For the first time in the magazine’s 20 years of printing, O, The Oprah Magazine will not feature its namesake on the cover. Rather, the September issue’s cover honors 26-year-old Breonna Taylor, who was killed by police in her home in March.
Since the night Taylor was killed, only one of the three officers responsible has been dismissed from the force. Two others have gone unpunished, and no one has been charged with a crime.
The cover image was created by self-trained digital artist Alexis Franklin, who painted the portrait of Taylor from a selfie. The image was painted on a tablet using the programs Procreate and Photoshop.
“Looking at [the photo of Taylor], I see an innocence, simple but powerful. It was critical for me to retain that. And there was a sparkle in Breonna’s eyes — a young Black woman posing in her Louisville EMS shirt, happy to be alive,” Franklin writes in the current issue of O.
Franklin continues: “Every stroke was building a person: each eyelash, each wisp of hair, the shine on her lips, the highlight on her cheek.”
Across the bottom of the editorial pages of the issue, messaging appears asking readers to think about racism and privilege, advising them on how to show public officials they support defunding the police — and what that actually means. There is also information on social-justice organizations to support, among other topics.

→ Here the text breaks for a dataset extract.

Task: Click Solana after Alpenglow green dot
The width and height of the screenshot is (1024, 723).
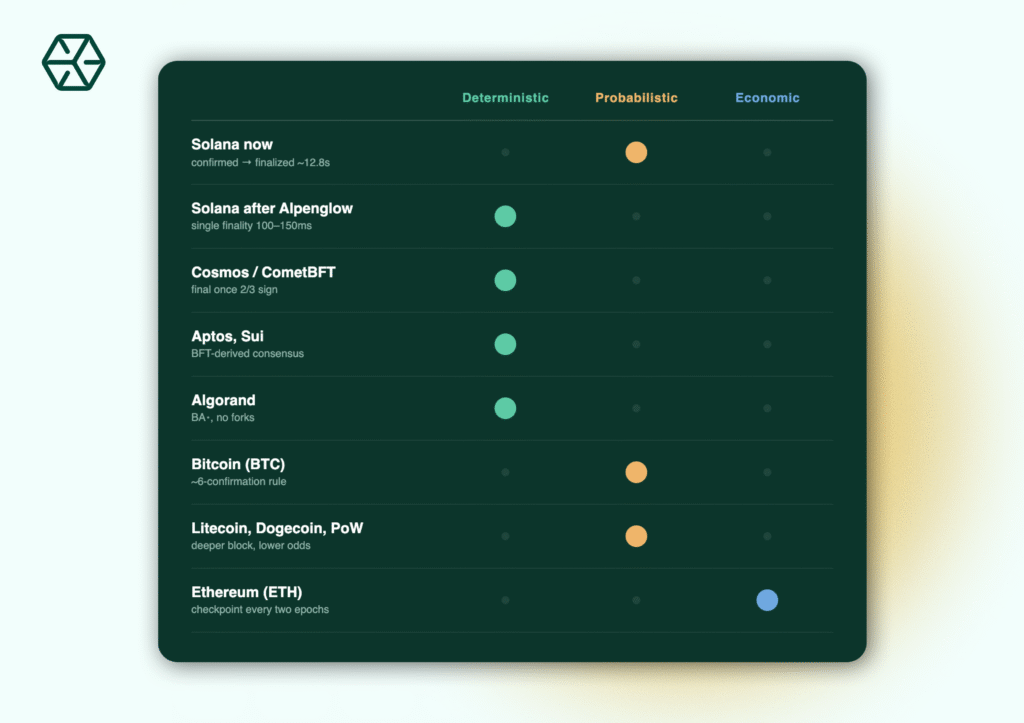Action: pyautogui.click(x=505, y=216)
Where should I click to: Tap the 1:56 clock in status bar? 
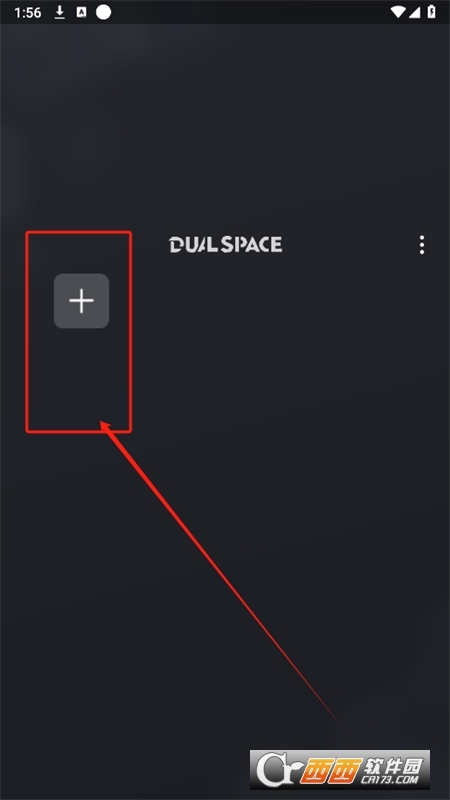(28, 13)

Oprah dedicates her “What I Know for Sure” column to Taylor, as well, writing: “She was just like me. She was just like you. And like everyone who dies unexpectedly, she had plans. Plans for a future filled with responsibility and work and friends and laughter.”
The column concludes: “What I know for sure: We can’t be silent. We have to use whatever megaphone we have to cry for justice. And that is why Breonna Taylor is on the cover of O magazine. I cry for justice in her name.”